Skift believes that through its massive data collection ability, stranglehold on the search engine market, and its new focus on its own travel advertising services, Google promises to become a major player in the travel industry. This may prove costly to services like Booking.com, who may fall into direct competition with Google, and to Airbnb who rely on fair display on search engines to be uncovered.
According to the publication, the future is either defined by tech, or defined by those who make it, which is something we agree with. For short-term rentals in particular, given the important role both start-up culture and tech solutions have had in its growth, technology’s impact on society may end up being the most important trend of all.
Legislation- the unsaid trend
The largest trend of the decade may be the popular and legislative backlash to the short-term rental market. We have already seen one of the largest pieces of legislation put in place already, as Scotland last week announced sweeping regulations over the industry. As cities across the world put in place new planning regulations, there is a clear concern within urban communities that the rise of short-term lets has led to a change in their own standard of living.

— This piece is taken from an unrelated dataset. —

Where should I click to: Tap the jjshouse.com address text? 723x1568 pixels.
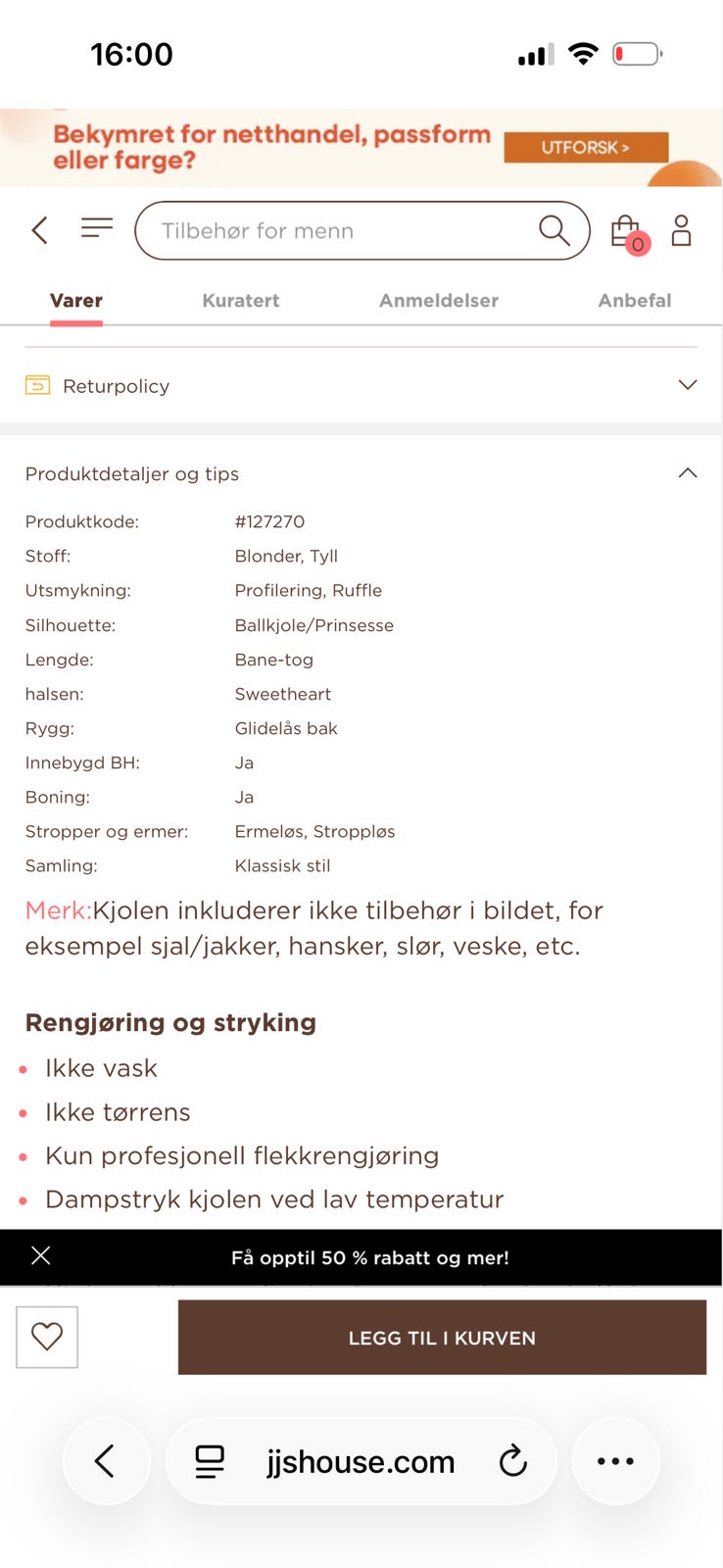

The key question that will decide winners and losers is how they navigate these new rules, and whether or not their business models can quickly adapt to shifting legislation, while staying acceptable in the public eye. It is here where companies like Sonder may meet their match; with the “investment property” becoming a target for cities seeking to quiet public concerns, companies whose business models require the mass purchase and redevelopment of urban housing may either have to seek loopholes to continue working, or go under new legislative standards.